◆ **YOUR GOAL**
Starting at the line with "Click the log" and going on through the line with "Click the table", reproduce each line in the records below exactly and nothing more.

◆ **ENTRIES SUPPLIED**
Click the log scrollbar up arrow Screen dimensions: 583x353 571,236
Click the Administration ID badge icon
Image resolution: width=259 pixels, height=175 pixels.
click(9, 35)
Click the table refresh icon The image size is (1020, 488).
* * *
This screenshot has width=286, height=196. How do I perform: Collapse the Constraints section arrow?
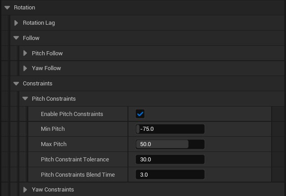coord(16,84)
* * *
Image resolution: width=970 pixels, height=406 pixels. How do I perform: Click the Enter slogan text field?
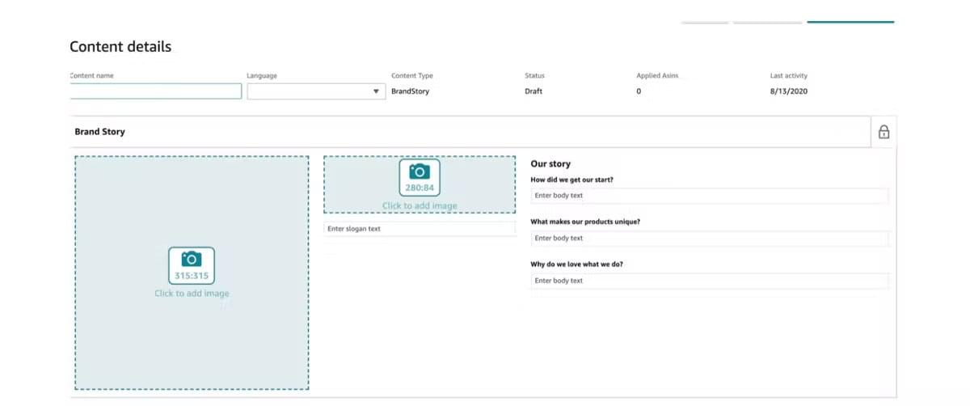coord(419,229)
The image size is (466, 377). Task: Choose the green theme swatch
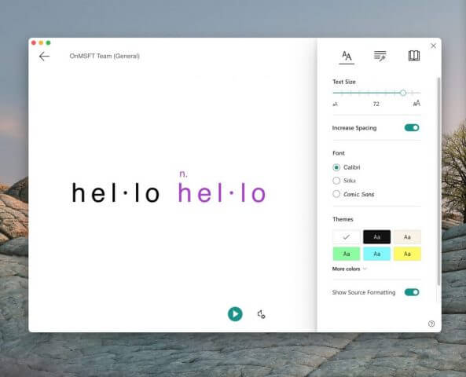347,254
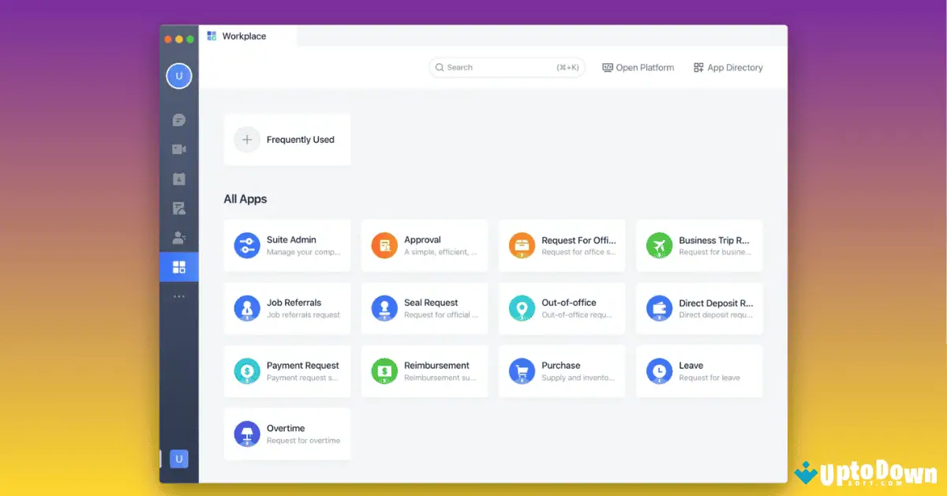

◆ **RESULT OF THIS EXERCISE**
Click the log scrollbar up arrow Screen dimensions: 583x353 571,236
Click the Administration ID badge icon
Image resolution: width=259 pixels, height=175 pixels.
click(9, 35)
Click the table refresh icon The image size is (1020, 488).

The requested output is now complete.